PROBLEM DESCRIPTION :: Reproduce each of the lines below verbatim, omitting the pictures.

DATA TO USE ::
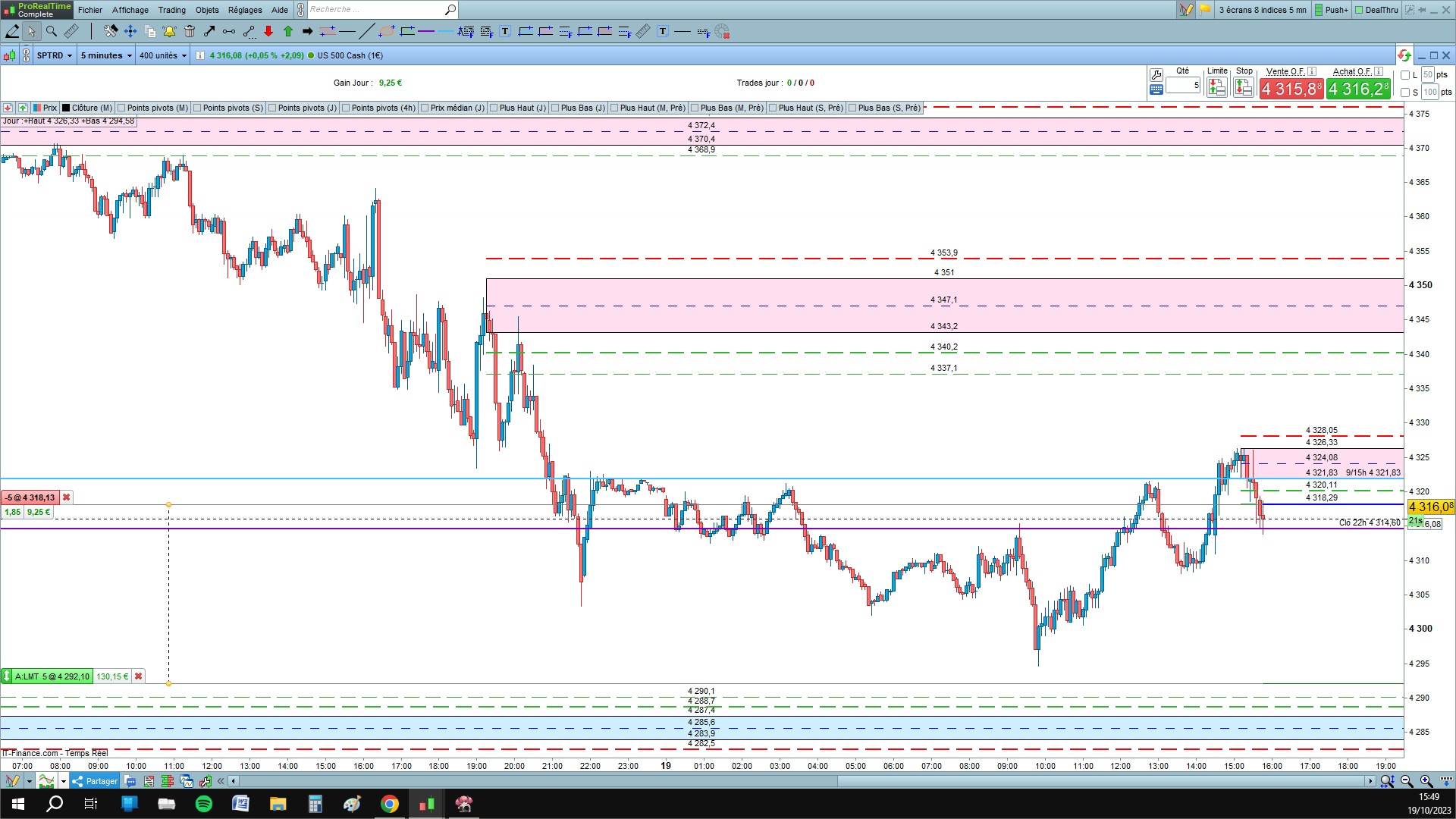Click the Qté quantity input field
The width and height of the screenshot is (1456, 819).
[x=1182, y=85]
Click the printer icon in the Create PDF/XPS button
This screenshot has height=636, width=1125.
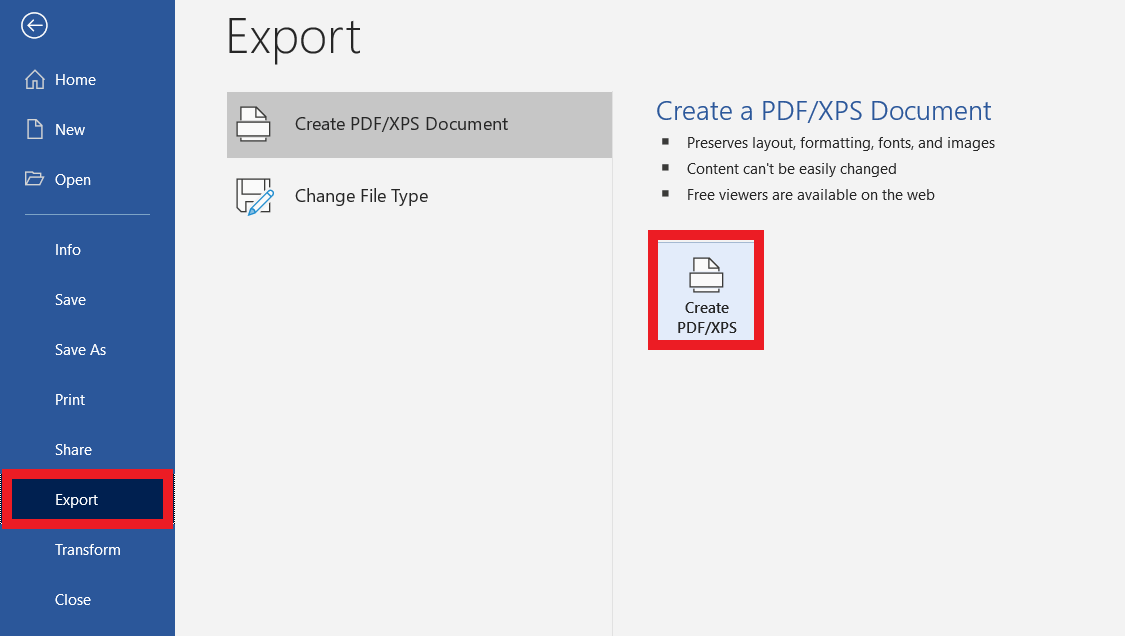[706, 275]
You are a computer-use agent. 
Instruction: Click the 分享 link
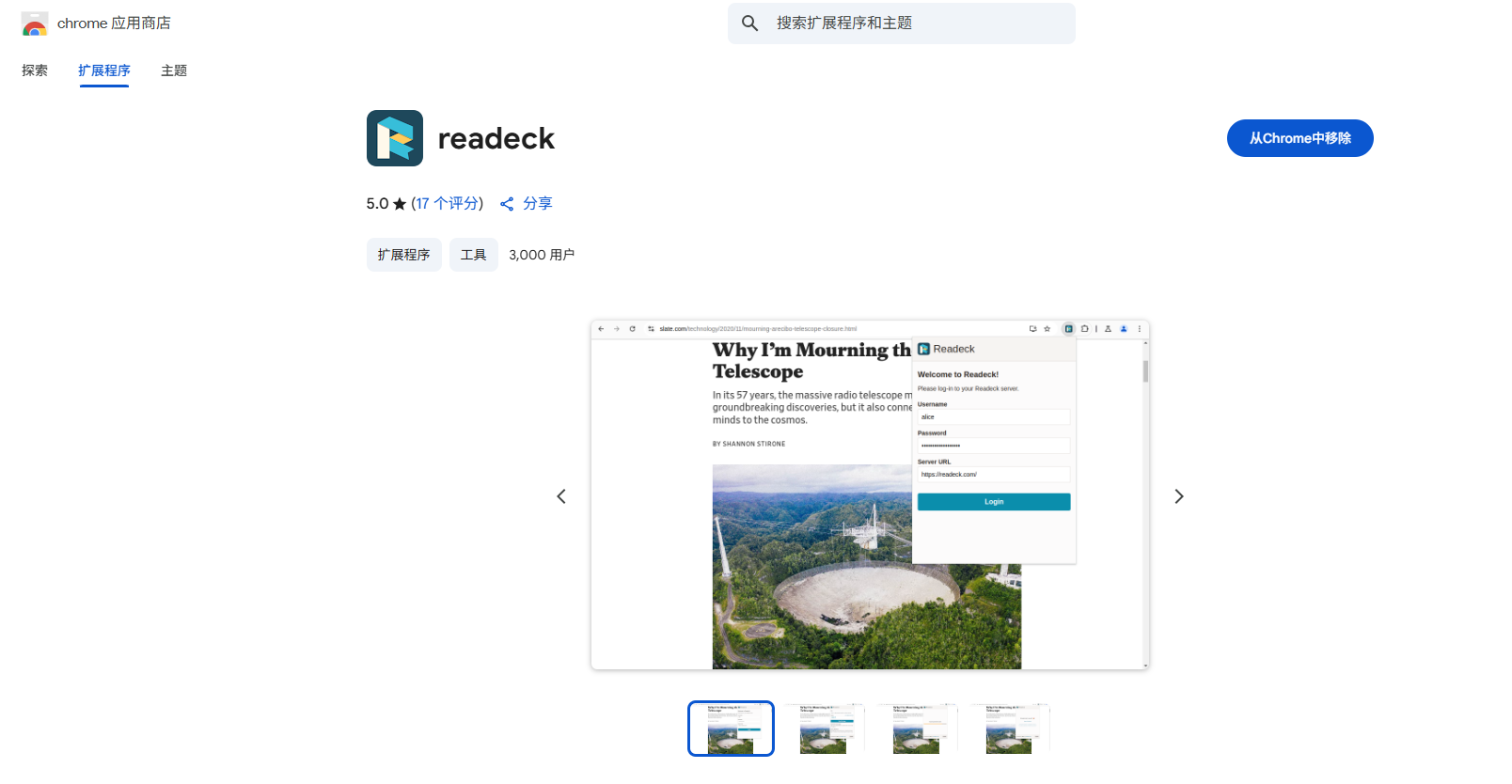tap(537, 204)
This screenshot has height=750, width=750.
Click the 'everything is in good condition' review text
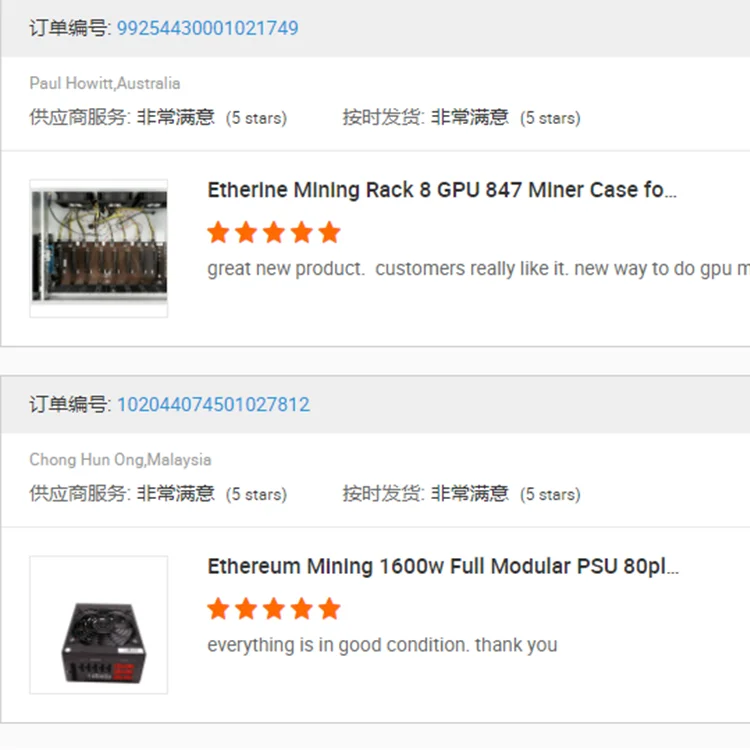pyautogui.click(x=382, y=645)
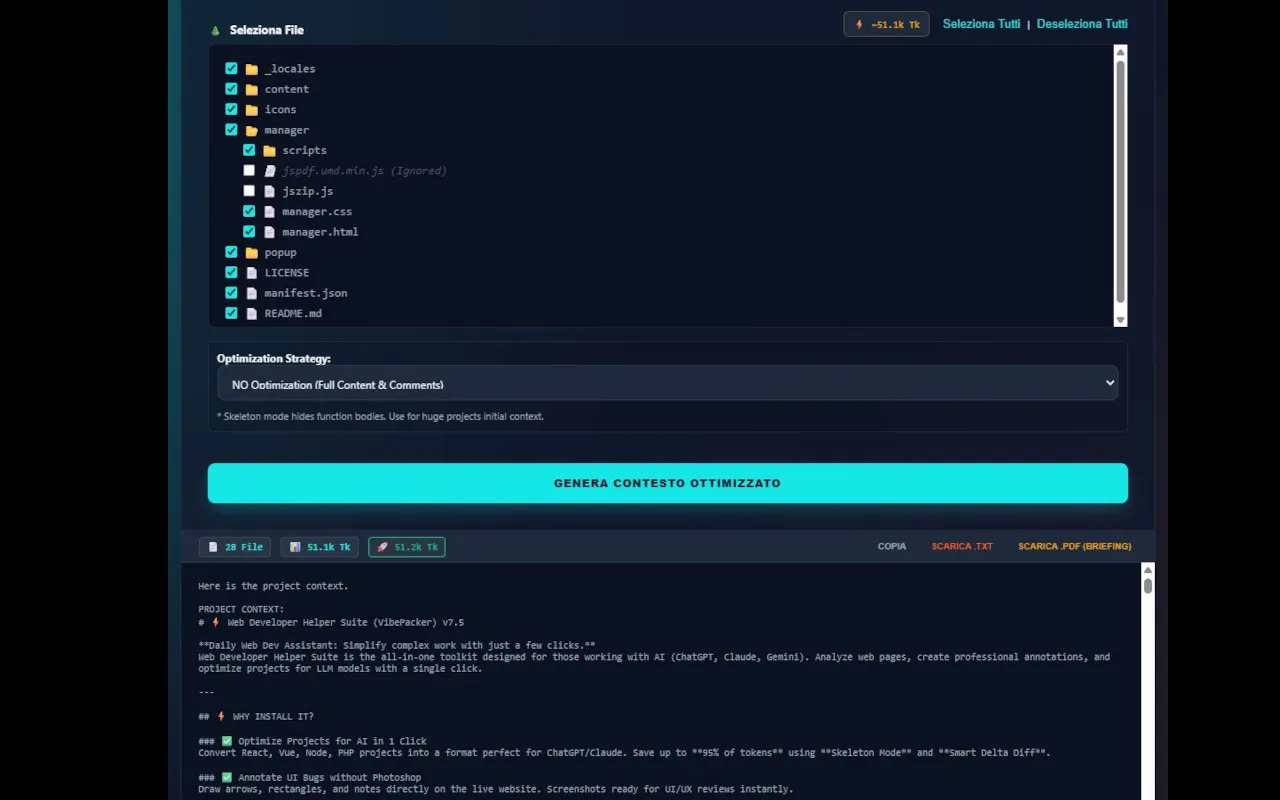
Task: Click the Deseleziona Tutti link
Action: click(x=1082, y=24)
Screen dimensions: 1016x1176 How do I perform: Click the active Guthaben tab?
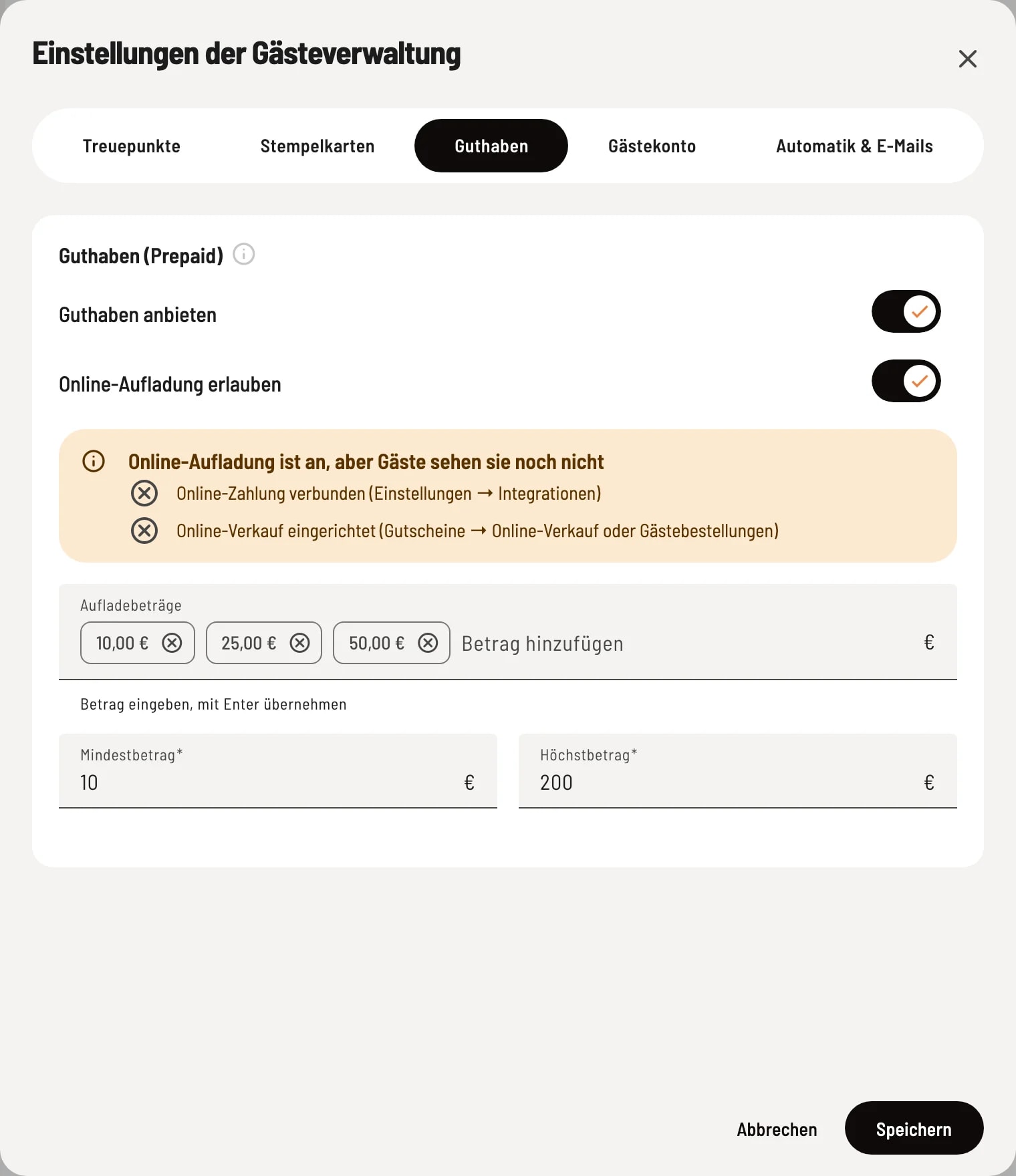click(x=491, y=146)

FINISHED ANSWER ::
Click the Qté quantity input field
The width and height of the screenshot is (1456, 819).
[x=1182, y=85]
Click the printer icon in the Create PDF/XPS button
This screenshot has height=636, width=1125.
[706, 275]
You are a computer-use agent. 
Instruction: Click the 分享 link
tap(537, 204)
This screenshot has height=750, width=750.
Click the 'everything is in good condition' review text
pyautogui.click(x=382, y=645)
Task: Click the Deseleziona Tutti link
Action: click(x=1082, y=24)
Screen dimensions: 1016x1176 How do I perform: Click the active Guthaben tab?
click(x=491, y=146)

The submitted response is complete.